May 28, 1999
Books with a combined value of $1,058.32 have been written off this year at Perry Carnegie Library because borrowers failed to return them despite a series of pleas and warnings from the library. Similar problems, occurring regularly each year, have forced the library board to consider an electronic security system to help reduce the annual losses.
The city's library is the envy of many other towns our size around the state, but it has this frustrating dilemma each year -- what to do about borrowers, adults and children, who simply refuse to return books or videotapes they have checked out, at no cost to themselves. Over the years, it has cost the city-owned library tens of thousands of dollars to replace or write off the "overdue books."

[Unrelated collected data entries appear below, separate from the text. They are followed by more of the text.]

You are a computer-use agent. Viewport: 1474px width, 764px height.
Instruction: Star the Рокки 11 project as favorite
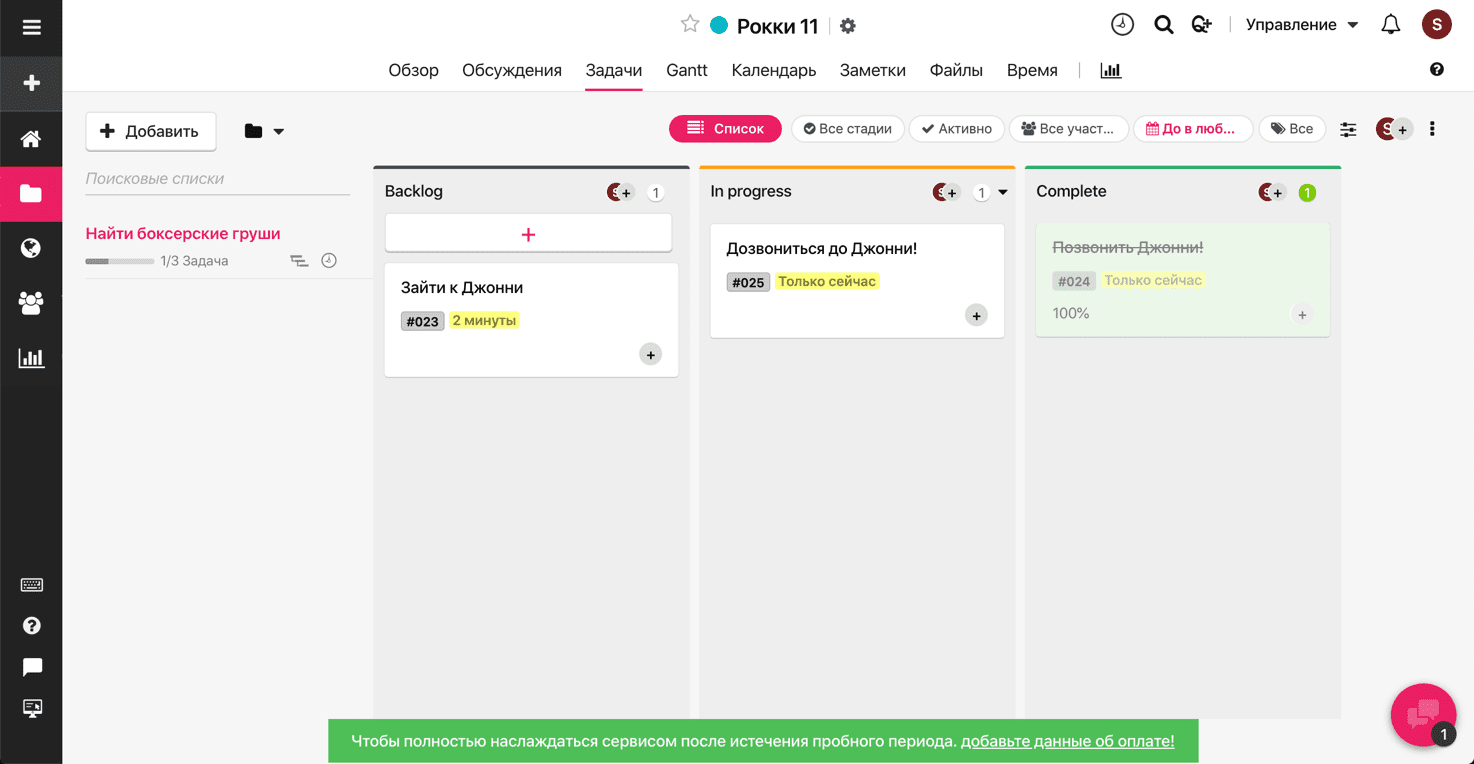tap(689, 25)
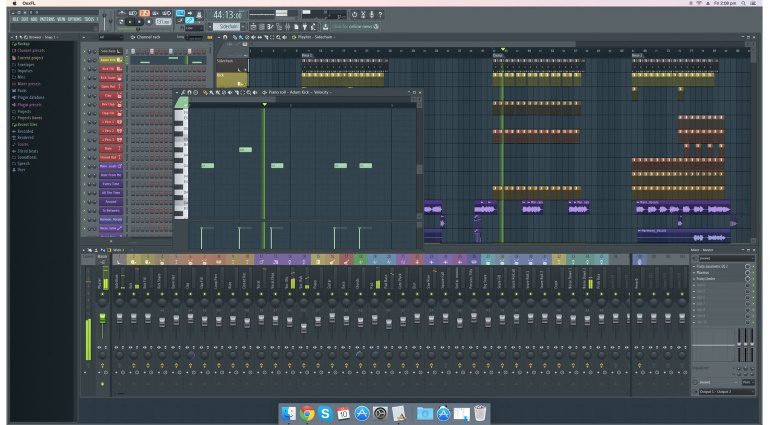Open the FILE menu
The image size is (770, 425).
15,19
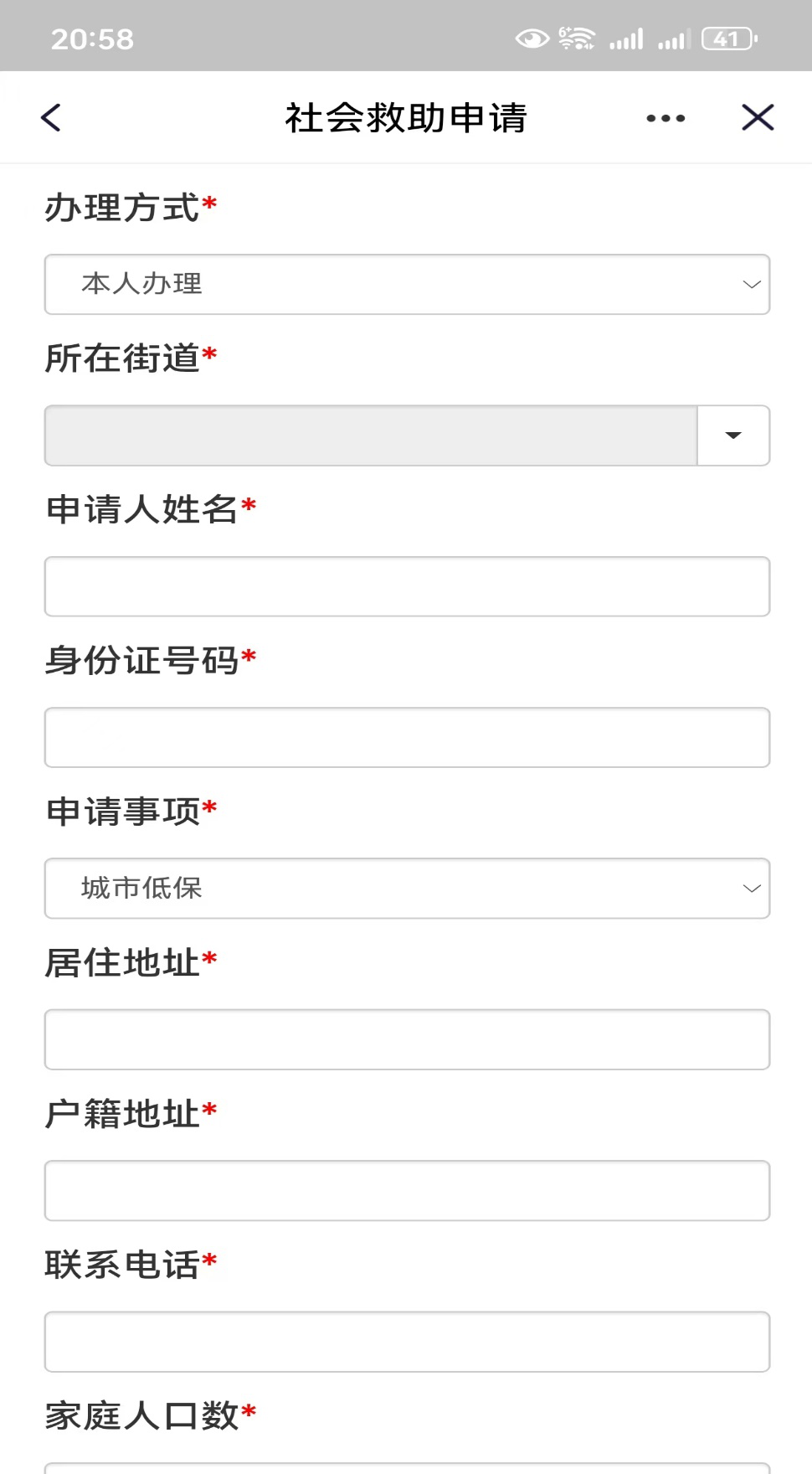
Task: Tap the Wi-Fi status icon
Action: click(x=577, y=39)
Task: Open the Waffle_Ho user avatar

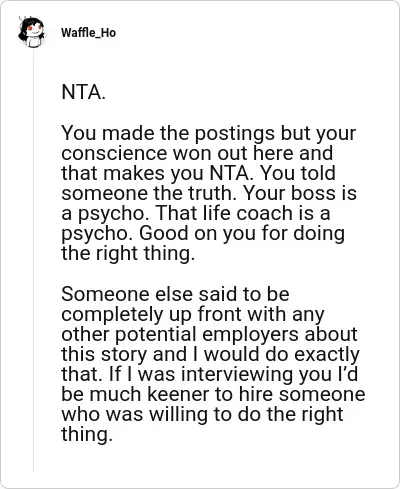Action: tap(32, 32)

The list this year is composed of 57 books with a combined value of $886.93 borrowed by adults, plus 15 books with a combined value of $171.39 borrowed by children. All but one of the missing books were checked out in 1998. The lone exception was taken in December 1997. Individual names are not made public but their records are flagged so that they no longer have borrowing privileges at the library.

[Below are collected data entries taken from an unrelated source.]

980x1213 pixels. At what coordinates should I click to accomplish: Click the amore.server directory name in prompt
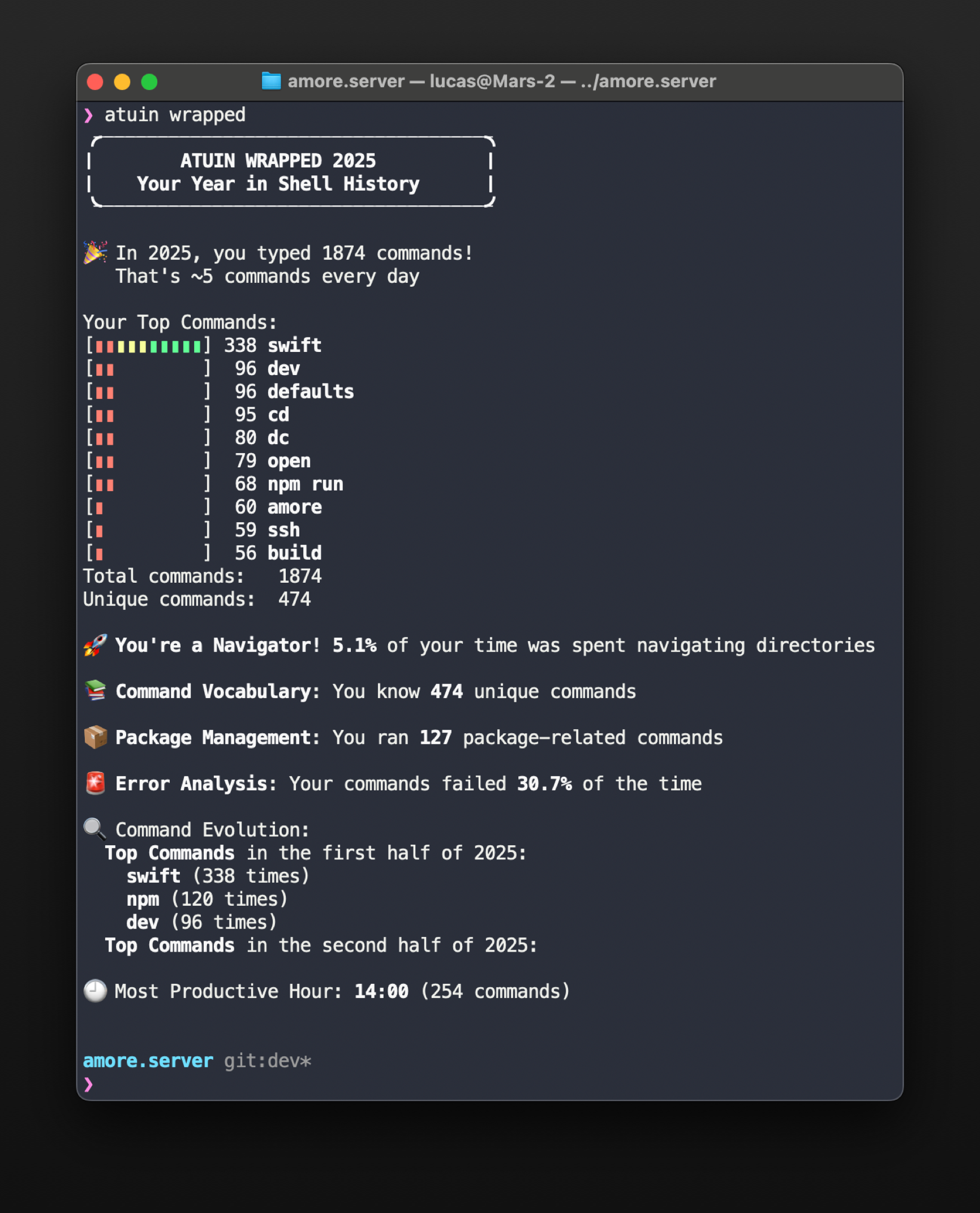(148, 1061)
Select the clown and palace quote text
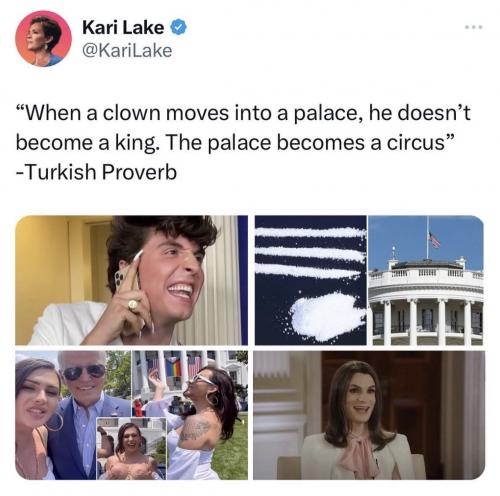This screenshot has height=496, width=500. pos(243,128)
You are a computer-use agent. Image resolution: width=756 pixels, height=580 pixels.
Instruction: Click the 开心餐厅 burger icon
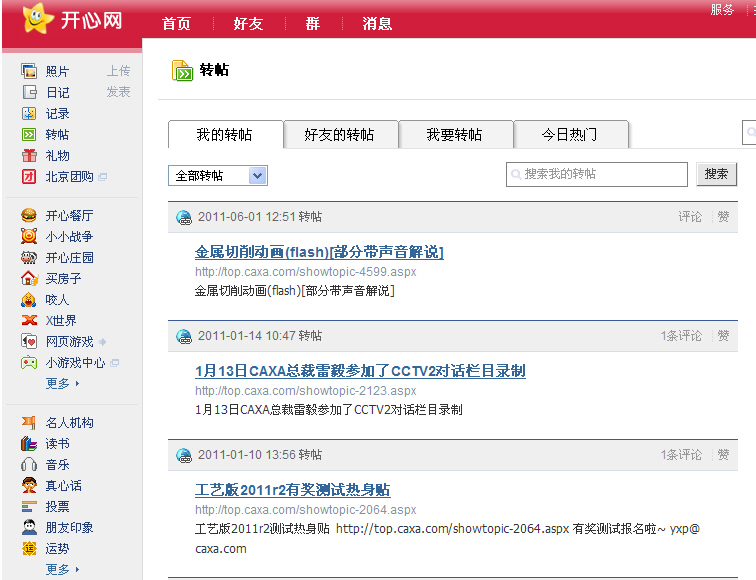click(29, 215)
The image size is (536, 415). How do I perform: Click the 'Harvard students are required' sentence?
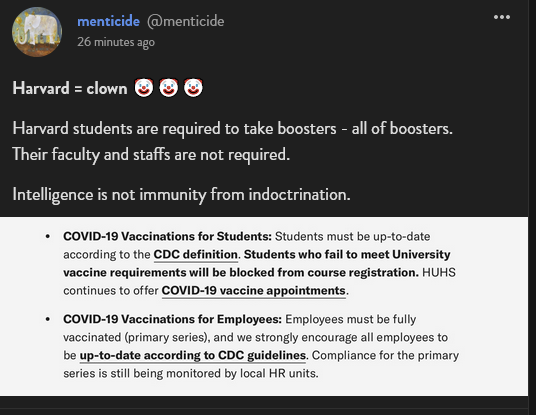(x=232, y=129)
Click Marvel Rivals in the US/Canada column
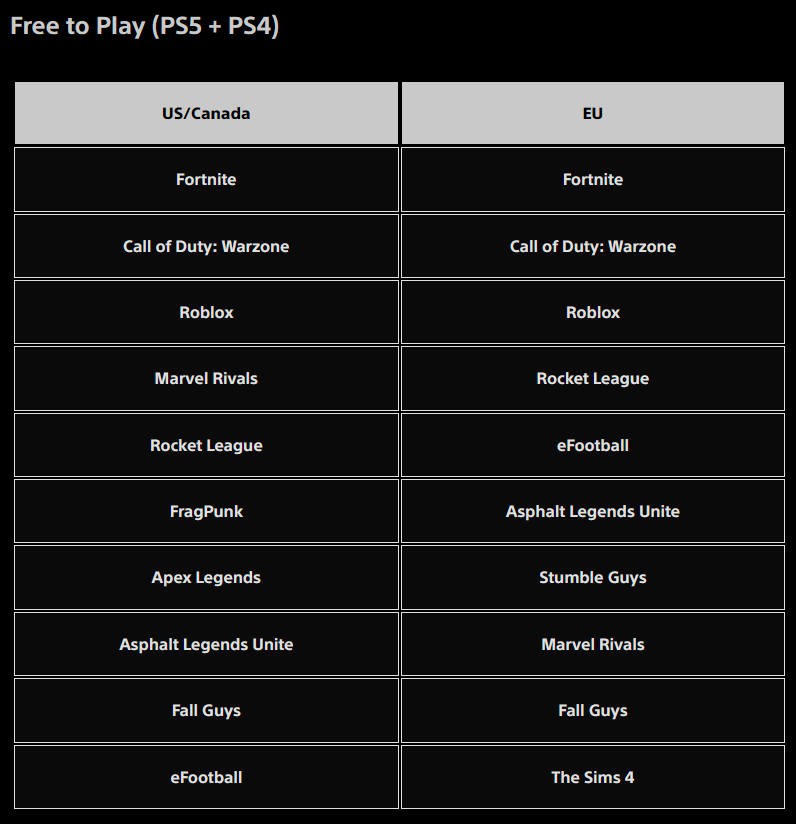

Other losses are sustained by the library when patrons walk out with books or videotapes stashed in coat pockets, purses or otherwise hidden. These articles cannot be traced but the loss they cause is considerable. An alternative under consideration is an electronic "gate" at each of the two building entrances, similar to those commonly seen in department stores and at airports. Stillwater's new library has several of them. The devices would cause a highly audible alarm to sound if articles were being carried away without proper authorization from the checkout desk. These systems could cost as much as $5,000 or more, but the savings they make possible might be greater than that in a few years. It just seems so unlikely that a town like Perry would have need of such things, but the truth is, we do.

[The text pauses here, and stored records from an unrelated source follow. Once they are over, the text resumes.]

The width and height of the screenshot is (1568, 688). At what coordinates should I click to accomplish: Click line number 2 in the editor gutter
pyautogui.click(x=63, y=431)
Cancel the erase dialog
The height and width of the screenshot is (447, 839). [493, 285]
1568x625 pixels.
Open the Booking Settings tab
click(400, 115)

The library board is deeply concerned about the problem, along with other matters they have to deal with. As one of the board members, I know it's difficult to understand how some users can fail to abide by the rules of lending, especially when that passes a needless burden onto the backs of the taxpayers who make it possible for us to have such a remarkable library. Mr. Andrew Carnegie, the Pittsburgh steel magnate/philanthropist who provided the $10,000 construction cost for this library in 1909, also would doubtless find the situation puzzling.
Mailed reminders are sent to borrowers with long-overdue books, followed eventually by a warning letter from the city attorney. Very often, those do the trick, but when these steps fail to recover the missing material, there is little that can be done. That's when the rest of us get stuck for the tab. It's embarrassing to learn that such things are happening in this part of Happy Valley.